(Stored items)
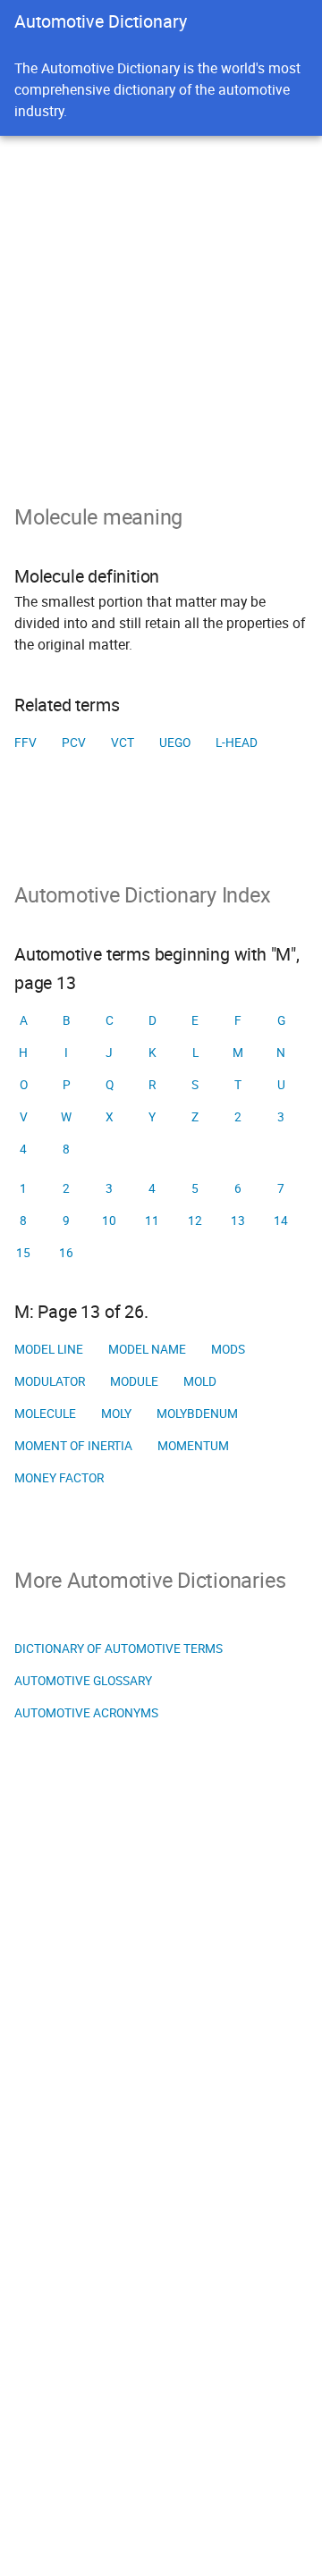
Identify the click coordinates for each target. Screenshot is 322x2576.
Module (134, 1381)
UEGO (175, 742)
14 (281, 1220)
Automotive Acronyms (86, 1713)
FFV (25, 742)
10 (109, 1220)
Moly (116, 1413)
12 (195, 1220)
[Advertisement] (161, 305)
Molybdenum (197, 1413)
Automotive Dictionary (100, 21)
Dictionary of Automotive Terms (118, 1648)
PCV (74, 742)
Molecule (45, 1413)
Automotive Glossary (83, 1681)
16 (66, 1253)
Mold (199, 1381)
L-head (237, 742)
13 (238, 1220)
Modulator (49, 1381)
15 (23, 1253)
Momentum (193, 1446)
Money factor (59, 1478)
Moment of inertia (73, 1446)
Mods (228, 1349)
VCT (122, 742)
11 (152, 1220)
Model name (147, 1349)
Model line (48, 1349)
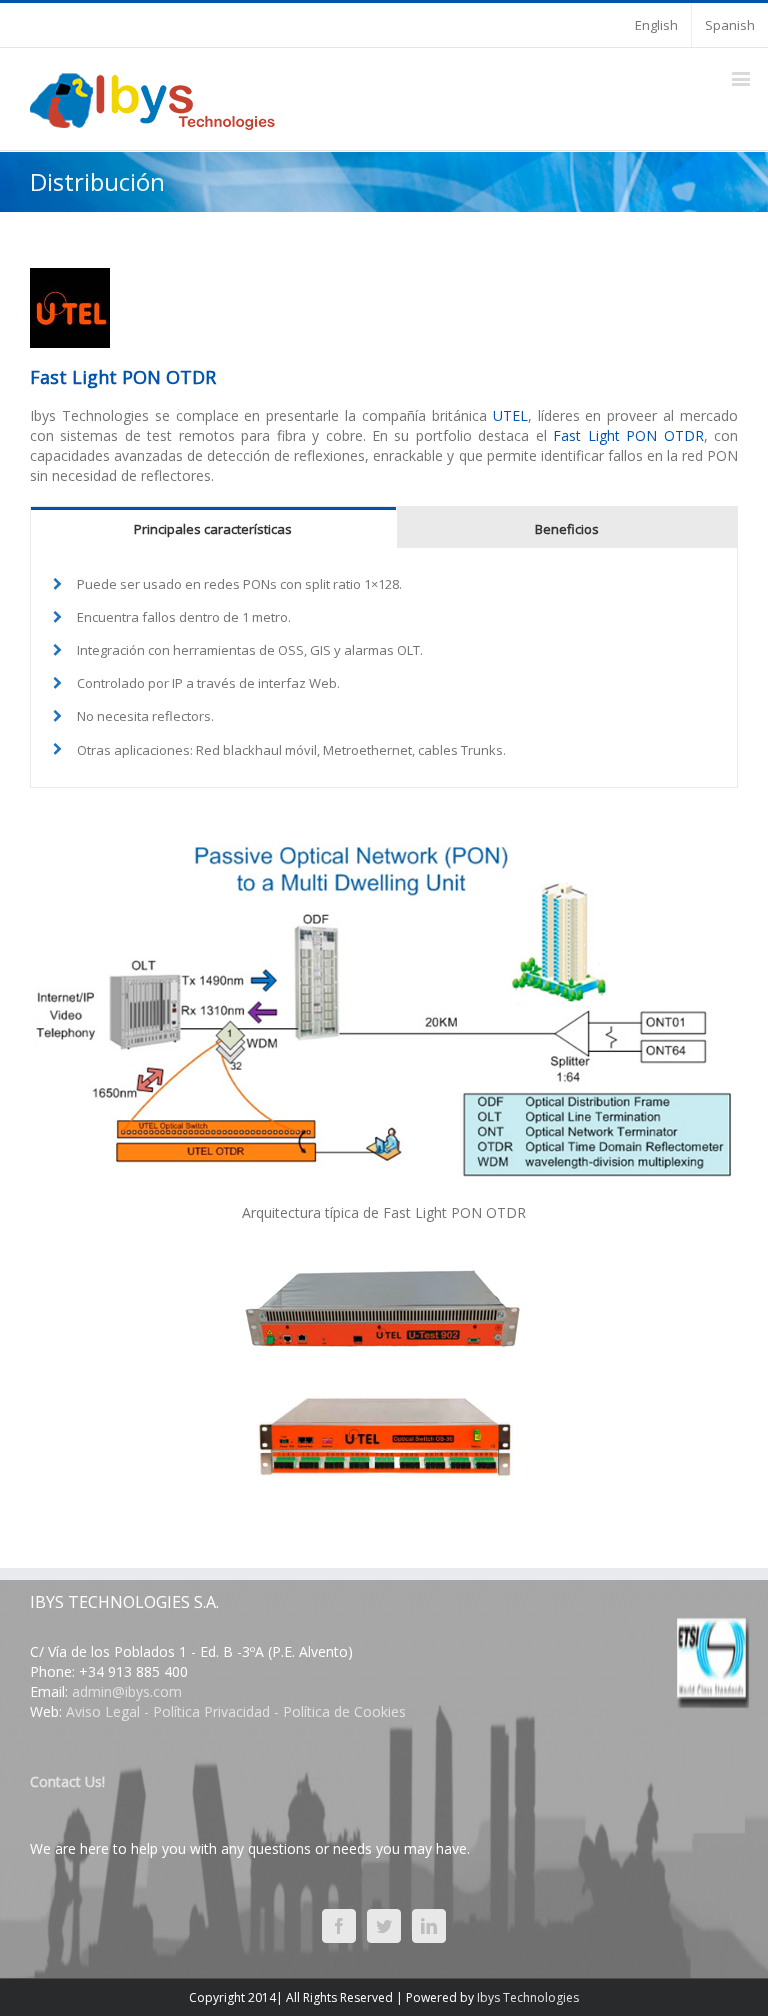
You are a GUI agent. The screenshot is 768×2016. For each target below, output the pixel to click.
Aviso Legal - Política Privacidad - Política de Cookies (236, 1711)
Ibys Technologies (528, 1997)
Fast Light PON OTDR (628, 435)
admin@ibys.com (127, 1691)
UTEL (510, 415)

* Exercise description: Write out exactly the lines beginning with the line that holds "Molybdenum (197, 1413)" and ending with the final line of the data, both ends included, without the pictures.

* Task solution:
Molybdenum (197, 1413)
Automotive Dictionary (100, 21)
Dictionary of Automotive Terms (118, 1648)
PCV (74, 742)
Molecule (45, 1413)
Automotive Glossary (83, 1681)
16 (66, 1253)
Mold (199, 1381)
L-head (237, 742)
13 (238, 1220)
Modulator (49, 1381)
15 (23, 1253)
Momentum (193, 1446)
Money factor (59, 1478)
Moment of inertia (73, 1446)
Mods (228, 1349)
VCT (122, 742)
11 (152, 1220)
Model name (147, 1349)
Model line (48, 1349)
You are a GUI agent. The screenshot is 768×2016. For each target below, output the pixel to click.
Aviso Legal - Política Privacidad - Política de Cookies (236, 1711)
Ibys Technologies (528, 1997)
Fast Light PON OTDR (628, 435)
admin@ibys.com (127, 1691)
UTEL (510, 415)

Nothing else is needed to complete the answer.